The expert gave feedback on the tool during a preliminary demo and at the final presentation. The client said the tool is very insightful and they were impressed with how many details the tool considered, especially in dealing with handoffs and shift times. The expert was particularly pleased that the graphs reflected the workload at desks that often report about higher workload, and that the graphs paint a picture of the situation at a desk.
In addition, the tool is much faster than some of the analytics processes used now. The tool has not yet been incorporated by the client, but there was discussion at the final presentation about integrating it into their planned workload management tool. The final feedback was that the tool is going to be a big help to them and that this tool will have an impact on Delta customers and change the method of operation in the Operations and Customer Center.
The project deliverables include the workload visualization tool made using Python and a user manual containing instructions for how to utilize the tool. The tool’s ability to provide workload visuals will aid the expert in making more accurate and efficient flight assignments. The user manual provides instructions on how to run the tool and adjust the tool if more flight information needs to be added.

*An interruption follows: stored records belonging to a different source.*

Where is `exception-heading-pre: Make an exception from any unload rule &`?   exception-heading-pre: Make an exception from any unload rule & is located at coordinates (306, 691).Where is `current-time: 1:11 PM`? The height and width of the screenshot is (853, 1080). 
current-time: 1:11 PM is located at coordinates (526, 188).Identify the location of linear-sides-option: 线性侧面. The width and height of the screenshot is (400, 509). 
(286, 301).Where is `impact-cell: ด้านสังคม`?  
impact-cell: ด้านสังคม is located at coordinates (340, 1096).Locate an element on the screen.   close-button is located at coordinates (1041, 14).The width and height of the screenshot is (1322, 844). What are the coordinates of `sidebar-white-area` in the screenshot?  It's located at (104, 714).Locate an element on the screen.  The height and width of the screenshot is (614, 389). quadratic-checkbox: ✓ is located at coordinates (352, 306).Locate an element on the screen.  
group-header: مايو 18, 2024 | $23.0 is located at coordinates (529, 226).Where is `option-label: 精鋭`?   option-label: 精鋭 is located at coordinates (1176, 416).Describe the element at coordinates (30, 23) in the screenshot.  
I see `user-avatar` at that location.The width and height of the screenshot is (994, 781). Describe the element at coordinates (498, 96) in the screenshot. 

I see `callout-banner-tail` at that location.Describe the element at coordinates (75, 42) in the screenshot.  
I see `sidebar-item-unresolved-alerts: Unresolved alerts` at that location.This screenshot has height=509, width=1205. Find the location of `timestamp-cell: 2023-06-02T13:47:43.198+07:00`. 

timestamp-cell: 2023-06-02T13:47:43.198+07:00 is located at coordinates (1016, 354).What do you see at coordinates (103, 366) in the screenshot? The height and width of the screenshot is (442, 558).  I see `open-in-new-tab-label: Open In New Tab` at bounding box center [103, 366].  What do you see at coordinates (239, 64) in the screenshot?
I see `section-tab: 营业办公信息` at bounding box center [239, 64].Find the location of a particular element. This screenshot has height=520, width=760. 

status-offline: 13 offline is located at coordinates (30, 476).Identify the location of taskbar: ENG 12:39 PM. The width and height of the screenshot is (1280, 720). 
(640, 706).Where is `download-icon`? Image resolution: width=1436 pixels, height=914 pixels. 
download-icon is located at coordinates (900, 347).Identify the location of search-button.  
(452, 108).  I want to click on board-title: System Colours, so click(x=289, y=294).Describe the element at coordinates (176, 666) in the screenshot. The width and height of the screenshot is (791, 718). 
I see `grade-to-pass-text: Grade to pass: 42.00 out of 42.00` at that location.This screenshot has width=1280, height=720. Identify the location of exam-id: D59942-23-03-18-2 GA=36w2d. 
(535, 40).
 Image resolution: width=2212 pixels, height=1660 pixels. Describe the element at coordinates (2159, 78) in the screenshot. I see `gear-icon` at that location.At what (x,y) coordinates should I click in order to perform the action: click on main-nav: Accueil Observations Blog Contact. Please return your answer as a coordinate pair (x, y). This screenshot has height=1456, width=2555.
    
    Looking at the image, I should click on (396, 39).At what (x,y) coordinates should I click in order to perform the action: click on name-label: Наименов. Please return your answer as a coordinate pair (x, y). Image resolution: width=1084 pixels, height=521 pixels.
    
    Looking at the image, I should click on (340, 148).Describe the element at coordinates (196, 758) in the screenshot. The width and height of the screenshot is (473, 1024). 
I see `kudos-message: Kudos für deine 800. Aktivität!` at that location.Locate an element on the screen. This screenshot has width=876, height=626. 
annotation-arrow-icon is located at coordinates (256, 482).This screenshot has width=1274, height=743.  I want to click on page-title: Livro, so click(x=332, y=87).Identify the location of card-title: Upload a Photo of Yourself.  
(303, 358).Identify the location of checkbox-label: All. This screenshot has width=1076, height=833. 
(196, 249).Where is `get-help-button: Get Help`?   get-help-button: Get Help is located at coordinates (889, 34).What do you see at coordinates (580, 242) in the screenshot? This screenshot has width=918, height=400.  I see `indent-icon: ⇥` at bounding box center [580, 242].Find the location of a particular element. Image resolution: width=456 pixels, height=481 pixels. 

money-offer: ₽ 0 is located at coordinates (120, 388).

Next steps include building a recommendation portion that Delta is considering adding it to the tool. This part of the tool will show the flights that are at a selected desk; if the desk is above capacity (or has metrics above the assignment constraints), then a set of new candidate desks will be recommended that the expert can move flights to.
Further recommendations include performing time studies to gather more information about what exactly contributes to workload and extending this tool from planning to tactical use as well (or for day-to-day reassignments on the dispatcher floor).
Value and Impact
The value of the project is qualitative because of limited access to both time and salary data due to ongoing union negotiations. Delta can potentially obtain a quantified value after the implementation of the tool by measuring the number of overtime hours saved and thus the monetary value of overtime pay saved.
The incorporation of this visualization tool into Delta’s flight assignment process will allow the flight assignment expert to make precise decisions regarding flight-to-desk assignments. Instead of manually tracking assignment constraints for each desk, the expert will receive immediate feedback on the violation of constraints with conditional coloring and workload graphs, which will significantly reduce the time spent reassigning flights. The expert and client have expressed positive feedback on the tool and are eager to incorporate it into their own processes.
The knowledge and experience of the flight assignment expert are integrated into this tool. This will allow for easier staff transitions in the future, eliminating much of the necessary training time for the next expert. Additionally, there is potential for this tool to be adapted for day-to-day tactical use through the incorporation of real-time data. As problems arise, senior dispatchers could easily and efficiently reassign flights from overloaded desks to desks with lesser workload. With a more even distribution of workload across all desks, there is the likelihood of a reduction in the number of overtime hours worked. Each dispatcher would be assigned flights that could be completed during his/her shift or be passed to the next shift’s desk. As a result, the necessary amount of overtime pay would decrease.